I am so very sensitive when it comes to my kids. I just don't know why, but when I'm communicating with them or in their presence, now in adulthood I still see them as little children all helpless and vulnerable kids in need of protection. I guess that's just me being a dad.
That season of life is now here upon me....where my kids are all on their own....finding their way in the world. Coupled with the fact that they are thousands of miles away in other states or countries....if I let myself think about them too much....I'd become a babbling idiot....crazy as a loon with worry about them!
In the past few days I've communicated with all three of them. They all seem to be doing well and remain happy at what they currently do.
Josh, the marine, is in Iraq at this moment, but is preparing to return home to NC....with a stop here in the DC area before his next assignment begins in Texas June 1. He has asked me to take a road trip with him there to help him get settled and I agreed to do so. So, around May 23, he and I lieave for Dallas. Look out world! A road trip!

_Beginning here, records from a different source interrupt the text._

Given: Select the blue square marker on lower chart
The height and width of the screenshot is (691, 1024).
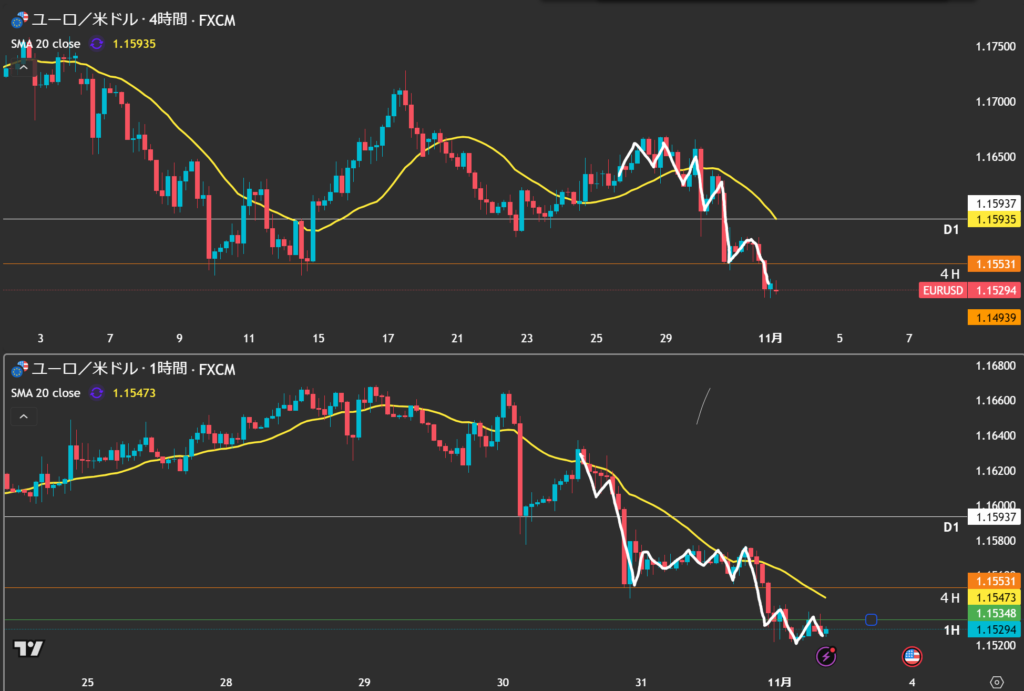Looking at the screenshot, I should 871,620.
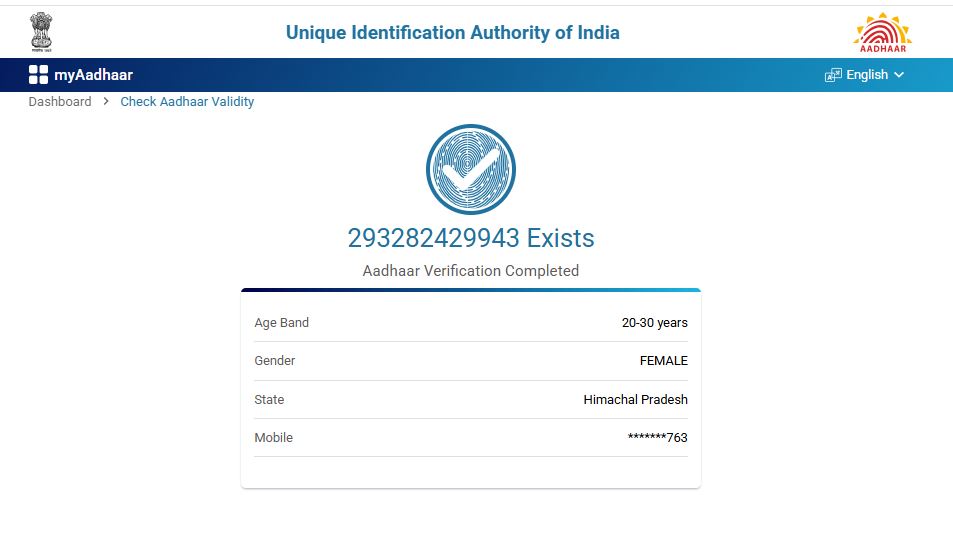Select the FEMALE gender value
Viewport: 953px width, 540px height.
pyautogui.click(x=663, y=361)
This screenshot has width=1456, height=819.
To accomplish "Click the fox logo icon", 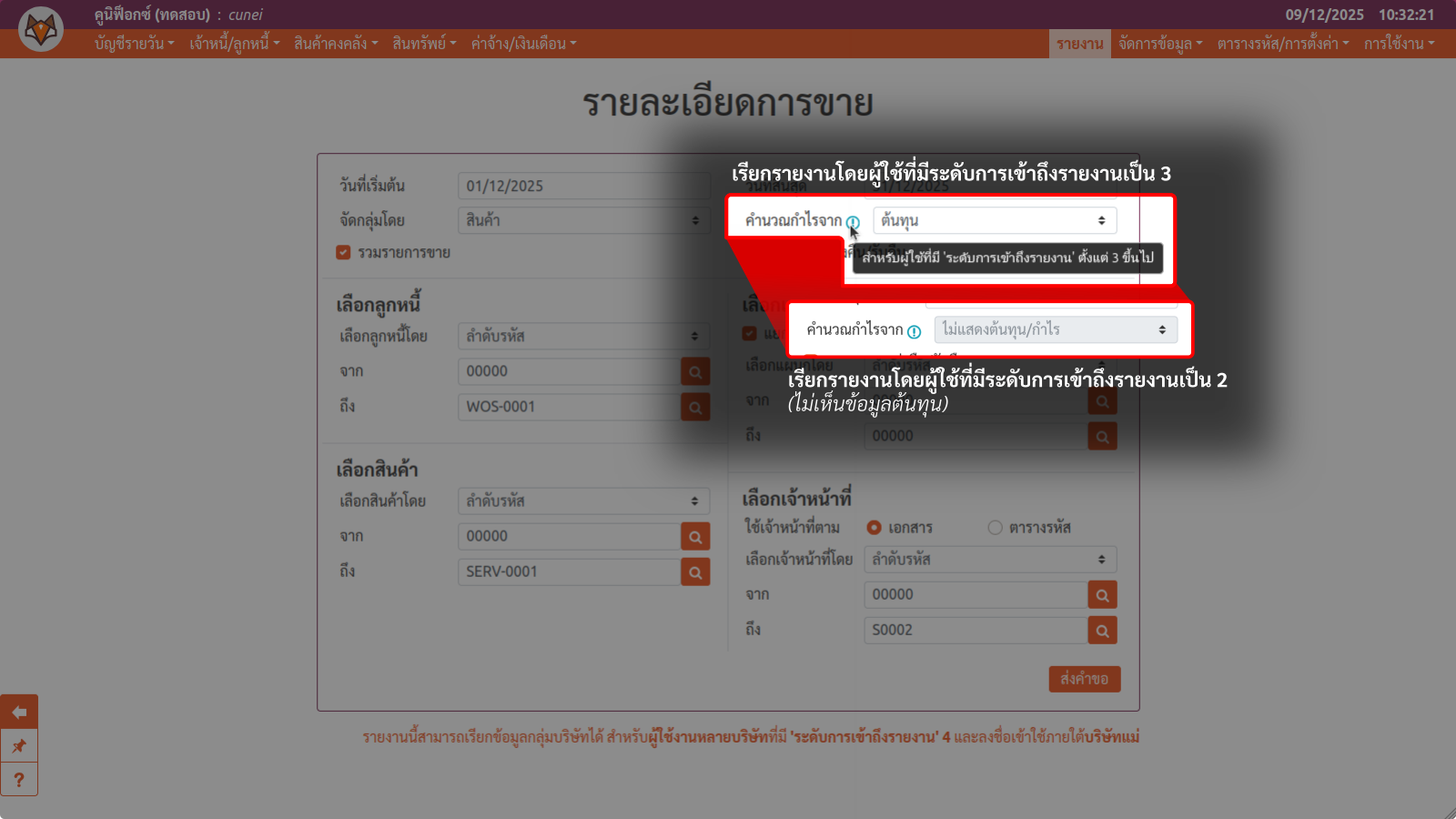I will pos(41,29).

Today I received the following message from him. It did his daddy good to read it:
HEY!!!
I will still be home NLT the 22nd as of right now. I am going to pick up my car the first day I get back, I got some stuff I need to do to it. I have to be in TX, checked in, by the first of June. So I would like to take my time a little bit and leave a week early at least. So I would say at least by the 23rd or something like that. I will be home for your b-day, well I am trying super hard to make that happen at least. I got you a present that I think will make you speechless. It isn't much but it will have the effect on you as if it were something HUGE! I love you pops and even though I haven't acted like it, I want you to know you mean the world to me and I love you and I appreciate everything you have done for me. You are the best father a kid could ask for and I only hope I can do as well as you have when I have my own kids.
Josh
So even though this kid has at time plucked my last nerve....caused me at times to question the wisdom of having adopted him when he was four........getting phone calls from jail in the middle of the night........, notes such as this make it worth it all.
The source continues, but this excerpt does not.